Lowering Cancer Risk With Integrative Medicine
For a new book, Dr. Weil and Donald I. Abrams, M.D., the former director of Clinical Programs at the University of California, San Francisco Osher Center for Integrative Medicine, assembled a team of experts to assess what the emerging field of integrative oncology has to offer cancer patients.
Published by Oxford University Press, Integrative Oncology is aimed at health professionals, but can be understood by cancer patients and their families as well as by health-conscious individuals concerned with cancer prevention and treatment options. The book is the first in a planned series on integrative medicine’s role in various medical specialties including psychiatry, rheumatology, asthma and immunology, pediatrics, women’s health and others. Here, in the second segment of a two-part interview, Dr. Abrams discusses how integrative medicine fits into cancer prevention. In the first part, he described his practice of integrative oncology and how integrative medicine can enhance cancer treatment.
Let’s talk about prevention and lowering cancer risk. What are the basic tenets of integrative medicine (IM) in cancer prevention?

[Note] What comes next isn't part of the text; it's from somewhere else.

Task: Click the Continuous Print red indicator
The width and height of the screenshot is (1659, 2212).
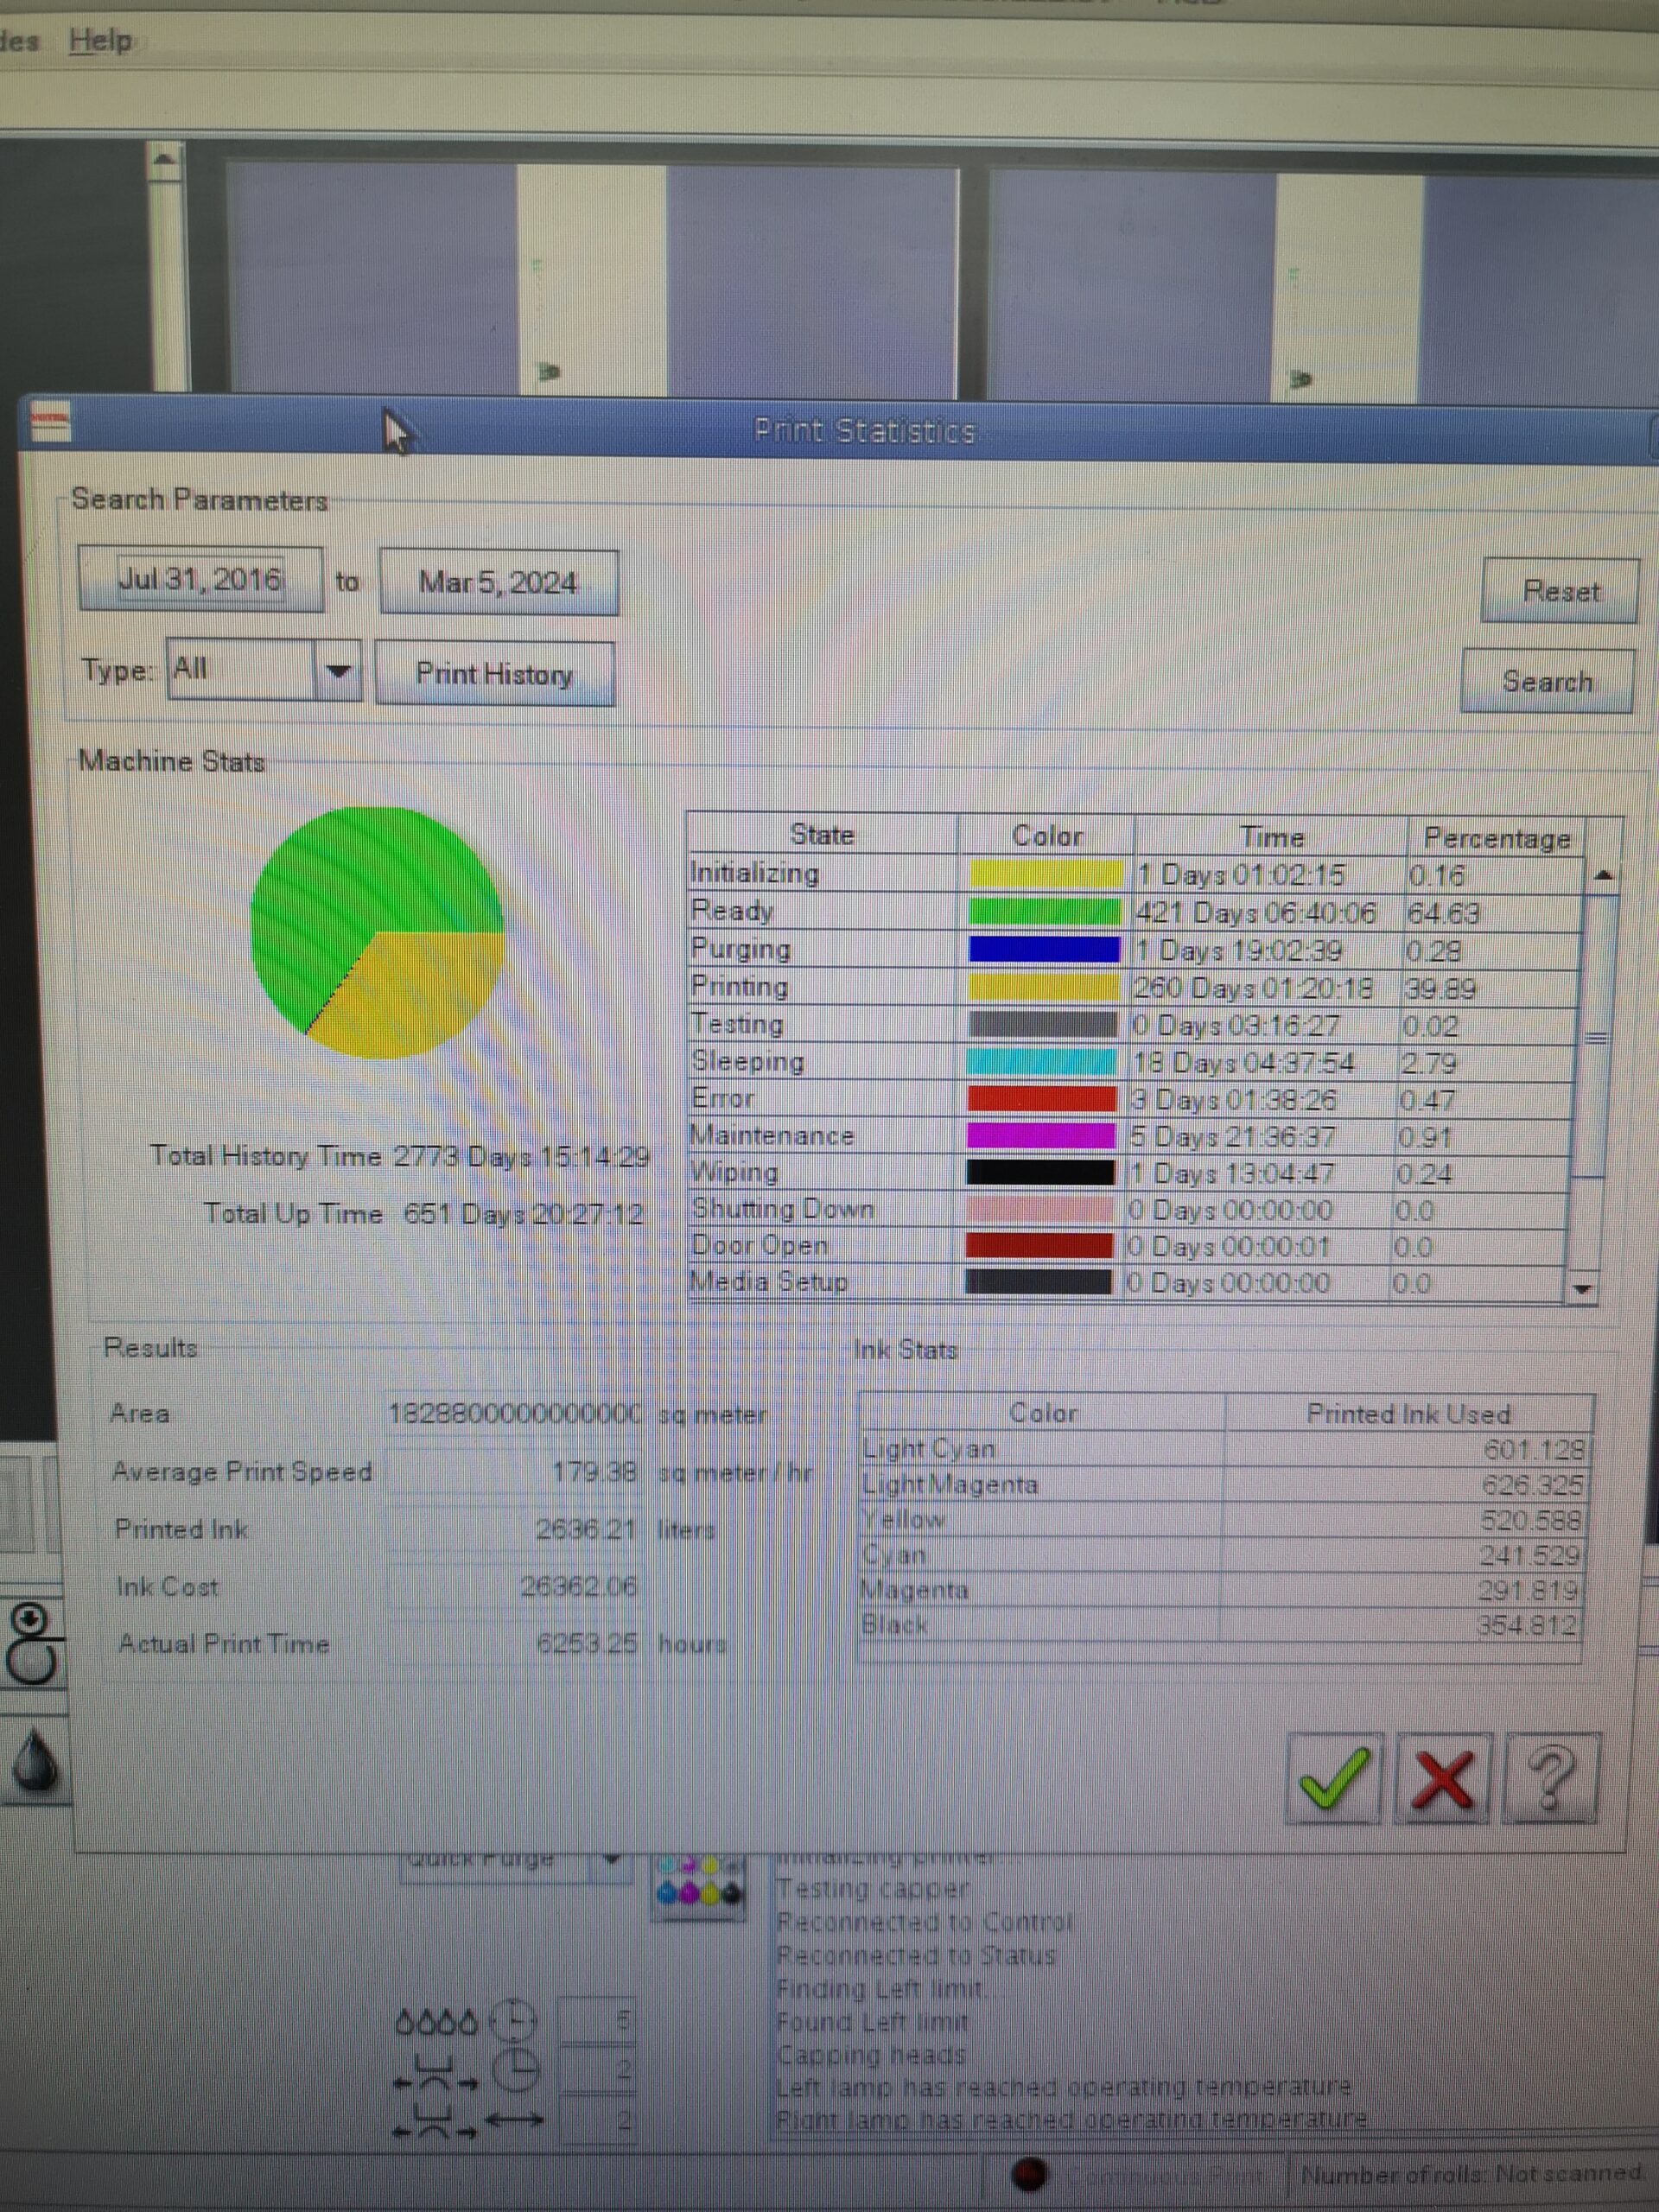Action: (x=1029, y=2174)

IM dietary recommendations for cancer prevention are much the same as they are for individuals being treated for cancer – consume a plant-based diet focusing on an array of fruits and vegetables of different colors. Cruciferous vegetables such as broccoli, cauliflower and cabbage contain a cancer preventing compound so potent that is being investigated as a chemotherapy agent. Eat berries for their beneficial phytonutrients and antioxidants. Emphasizing fruits and vegetables, whole grains, nuts, cold water fish that provide omega-3 fatty acids (fish eaters have a reduced risk of cancer) is the best nutritional strategy.
At the same time, you should reduce your intake of animal fats in general and red meat and dairy products in particular – this could help control any cancer-promoting inflammation in the body. Stay away from refined sugar and heavily refined carbohydrates because of their effect on insulin production and insulin-like growth factors, which promote inflammation and are also associated with cancer cell division.
And don’t forget physical activity. There’s a chapter in the book about how important exercise is for cancer risk reduction. We know that it helps protect against colon and breast cancer, and possibly endometrial, lung and prostate cancer. Physical activity is also essential for maintaining a healthy body weight since obesity is a major risk factor for many cancers. All told, more than 180 epidemiological studies confirm a cancer-protective effect for physical activity.
Many recommendations for cancer prevention are lifestyle based. How can IM professionals get their patients to comply with these in the age of “just give me a pill”
This is a problem that speaks to the need for changes in our medical system so that patients aren’t expecting that medication will solve all their problems. Right now, we do have a “find it, fix it” medical system mentality, largely because that’s what is taught in medical school and that is what gets reimbursed. As a result, physicians don’t spend enough time talking about prevention and teaching people to live healthy lives. Insurers don’t reimburse for well-being visits.
Another issue is the fact that we’re also an over-supplemented society. We see patients who come in with a bag full of supplements that they’ve read about on the internet or heard about – something their boss’ nephew took to cure his cancer. These patients are also looking for a quick fix, but instead of pharmaceuticals, they want quick- fix supplements.
Are there specific strategies for the prevention of specific cancers, or is the preventive lifestyle essentially the same for all types of cancer?
That’s a good question. If I can use an analogy: when we see a patient with established cancer – which I likened to a weed when we spoke about integrative oncology’s approach to cancer treatment – our goal is to make the soil that the weed grows in as inhospitable as possible for cancer. Our approach here is pretty much the same for all types of cancer. But there are some things that may help reduce the risk of specific cancers. For example, eating soy foods during adolescence works pretty well to reduce the risk of breast and prostate cancers in Asians who maintain a traditional Asian diet (when they move to the U.S., their diet changes and their risk becomes closer to a western one than an Asian one). Reducing your intake of red meat probably goes a long way to protect against a number of different cancers, but has been documented best for colorectal and pancreatic cancers. Unfortunately, we can’t do test tube studies to show how red meat affects cancer risk, and we can’t even study this in animals, because if an animal has a human tumor, its immune system has been altered to accept the tumor. And we can’t do a study to randomize red meat eaters and non-eaters, so we have to rely on population studies. Integrative medicine often relies on population studies for such insights.
Just how effective are the preventive measures? Isn’t the risk of cancer mostly genetically determined?
Some cancers are genetically determined, but in the developed world we know that 30 percent of avoidable cancer is related to tobacco use and therefore is preventable and that another 40 percent is related to nutrition and is also preventable. I don’t think genetically determined cancers are the majority. Instead, most cancer is related to environment, to smoking, nutrition, physical activity and from changes to healthy cells that might be brought on by infections, such as the hepatitis viruses, human papillomavirus and Epstein-Barr virus, to name a few.